In addition, Kyel's personal history raised concerns that she would not protect her daughters from sexual abuse. Schwan's pretreatment assessment showed that Kyel had minimized her former boyfriend's sexual abuse of her oldest daughter. Kyel reported to Schwan that one of her daughters had been in counseling when she was about age 5 or 6 because Robert's father and mother had alleged that Kyel's former boyfriend might have sexually abused her oldest daughter and that the other daughter might have witnessed it. Kyel reported to Schwan that after a law enforcement interview, the boyfriend was asked to leave the house.

But Schwan testified that the former boyfriend had sexually assaulted Kyel's oldest daughter. The evidence showed that the State had originally charged the former boyfriend with first degree sexual assault. But under a plea agreement, the court convicted him of attempted sexual assault on a child. Schwan acknowledged that Kyel's relationship with another sex offender created concern that she might “have blinders on for what was going on” and not set appropriate boundaries. Schwan admitted that she was concerned that Kyel had not told her daughters about Rott's past until Schwan encouraged her to do so and that she was reluctant to acknowledge the seriousness of his conduct. And she admitted that Kyel's conduct in moving her daughters in with Rott without knowing the extent of what he had done was concerning. But she said that she was not Kyel's therapist when Kyel made that decision and could only give Kyel suggestions for dealing with the current situation.

Nevertheless, Schwan encouraged Kyel to see a therapist for herself, in part because Kyel had also been sexually abused as a child. She said that research has shown this history creates a risk that a woman might not recognize red flags when her children are at risk for sexual abuse. Schwan believed Kyel was working on recognizing warning signs, but she said that working on her own issues in therapy would help. Schwan did not know whether Kyel had complied.

## Your task
In the passage on Schwan's assessment of Kyel, transcribe the text from "Nevertheless, Schwan encouraged" to "Kyel had complied." word for word.

## Supplied information
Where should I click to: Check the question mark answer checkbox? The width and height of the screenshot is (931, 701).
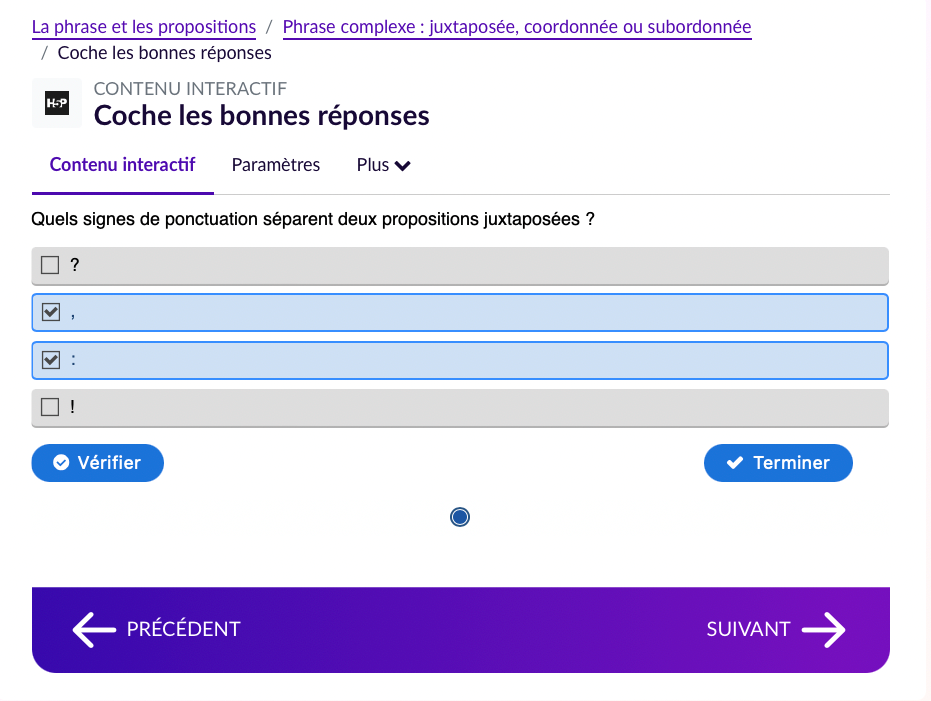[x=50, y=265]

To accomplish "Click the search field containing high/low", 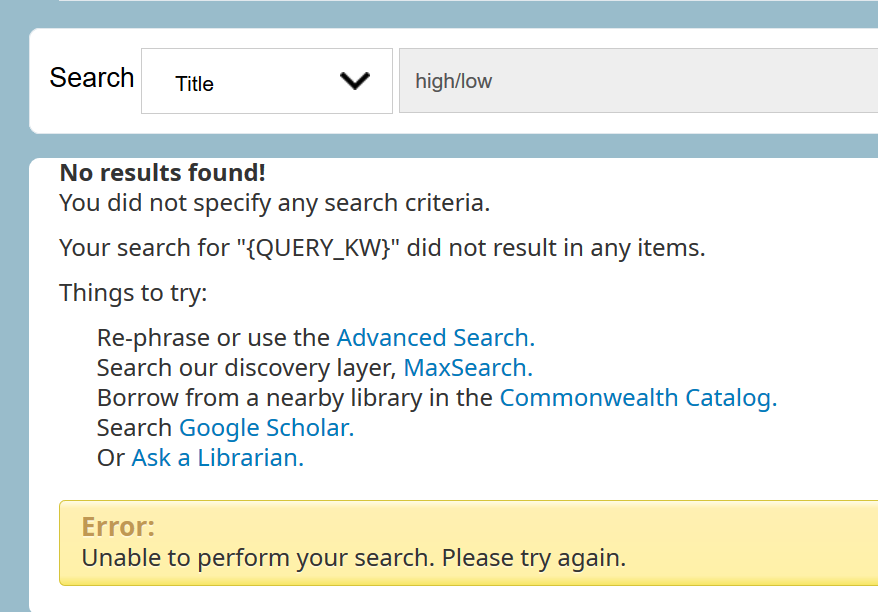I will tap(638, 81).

## Response below
Nevertheless, Schwan encouraged Kyel to see a therapist for herself, in part because Kyel had also been sexually abused as a child. She said that research has shown this history creates a risk that a woman might not recognize red flags when her children are at risk for sexual abuse. Schwan believed Kyel was working on recognizing warning signs, but she said that working on her own issues in therapy would help. Schwan did not know whether Kyel had complied.